Based on the previously established standards to prescribe exercise intensities for continuous exercise with respect to the lactate turn points (Hofmann and Tschakert, 2011; Smekal et al., 2012), we confirm our earlier recommendation (Tschakert and Hofmann, 2013) to use %P_LTP2 as P_mean, %P_LTP1 as P_rec, and %P_max as P_peak for the prescription of aerobic HIIE.

We must admit the number of participants (n = 6) was rather small in our study. However, the statistical power analysis revealed the statistical power was sufficient for our experimental design. Despite the small number of subjects, the difference in the acute metabolic and peak cardiorespiratory response between short and long HIIE was distinct and in accordance with the fundamental findings of Astrand et al. (1960).

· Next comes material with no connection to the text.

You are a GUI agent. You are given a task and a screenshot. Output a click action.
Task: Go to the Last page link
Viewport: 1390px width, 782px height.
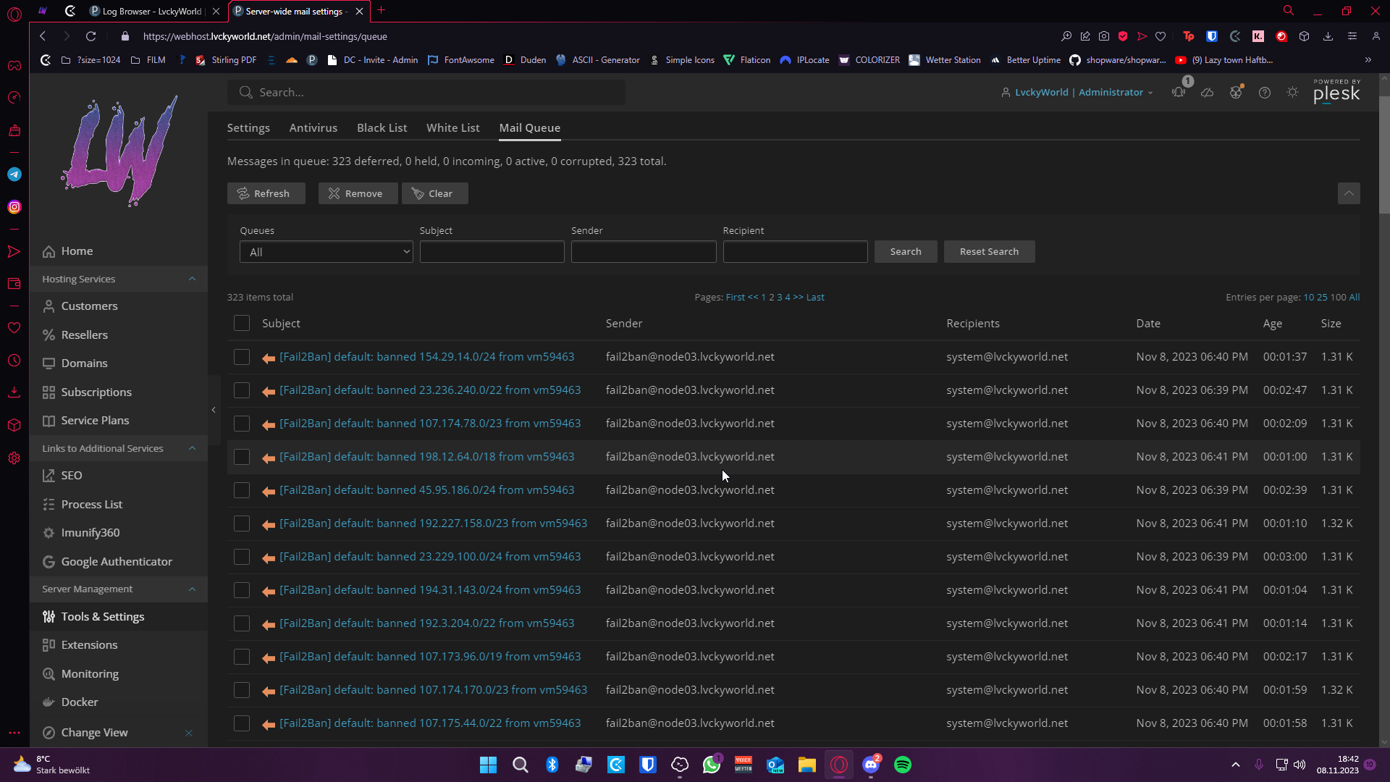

A limit of this study was that P_mean was not deliberately set using % P_LTP2 as recommended by the authors (see above). We wanted to use the original Norwegian 4 x 4 HIIE prescription model (Helgerud et al., 2007), which dictated the setting of the intensity and duration of peak workload and recovery phases. Therefore, P_mean was calculated for the 4 x 4 min HIIE regime using equation 1 and adopted for the other two tests since the intent was to match the three exercise modes for P_mean. However, average P_mean across subjects corresponded to 88.0 ± 8.46 % of P_LTP2 from IET and, therefore, was in a desired range slightly below the power output at the maximal LaSS for CE.

Our study clearly revealed, in short HIIE, the acute metabolic and cardiorespiratory response is lower than in long HIIE and not different from CE, despite a considerably higher P_peak in short HIIE. With a P_mean below P_LTP2, a LaSS can be reached in CE and in short HIIE (“aerobic” exercise) but not using long HIIE. Moreover, the acute physiological response to short HIIE but not to long HIIE can be controllable and predictable using P_mean. Consequently, short HIIE can be expected to generate a longer total exercise duration than long HIIE. In addition, short HIIE is expected to allow directed triggering of specific acute physiological responses. Therefore, short HIIE is applicable to different training periods and subjects dependent on the setting of P_mean. In addition, data from our study suggest health risks might effectively be reduced in short HIIE compared to long HIIE for diseased populations.

Further research concerning the detailed acute physiological response and long-term effects induced by different HIIE prescriptions in different populations continues to be required (Hawley, 2008). In particular, studies are needed to investigate if “aerobic” short HIIE induces similar muscular and systemic training adaptations compared to long HIIE. Therefore, further methodological investigations including randomized controlled training intervention studies in both healthy and diseased individuals are required especially for short interval training programs.